Stroke your lines in a single direction. Applying varying pressure can make them darker or lighter. You can also put your lines closer together or further apart. Experiment with this technique.
Cross-hatching involves stroking lines in a single direction (like the step above), then layering it with a set of lines at about 90°, making an X. You can use one or two colors. Try this technique.
8. Back and forth.
Most kids color this way. They just move their crayons back and forth to fill the area. You can keep the same angle or change it for different looks. You can try this technique, but you probably already have.
Coloring by making continuous circular marks is scrumbling. This is another technique you probably used as a kid. It’s a great way to fill an area with color quickly. Experiment with this technique.
Stippling is putting down small dots in an area. A “light” area has few dots with space between while a “heavy” area has a lot close together so it looks darker. Different sharpness on the point of your pencil can make different sized dots. You can also use more than one color. Try this technique.

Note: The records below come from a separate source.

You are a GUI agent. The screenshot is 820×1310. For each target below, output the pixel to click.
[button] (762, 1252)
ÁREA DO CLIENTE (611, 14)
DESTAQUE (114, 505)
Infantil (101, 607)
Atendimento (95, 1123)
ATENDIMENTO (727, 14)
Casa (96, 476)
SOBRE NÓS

Instead of coloring, you might like to doodle in the area. Check out the Enrichment Project badge program set “Zendoodle” for more information.
Putting something behind your color area can add texture when you rub the color on it. Find something in your home with texture. You might want to try sandpaper, screening or wicker. Put your color sheet on top and rub to see the texture in the area. This technique is good for larger areas.
13. Adding highlights.
Using white pencils to add highlights can change the look of your piece. Experiment with using highlights.
14. Finishing fixative.
Depending on what you use to color, putting a fixative on things like chalk is important to keep it on the paper. Read about fixative and determine which mediums you use are likely to need it.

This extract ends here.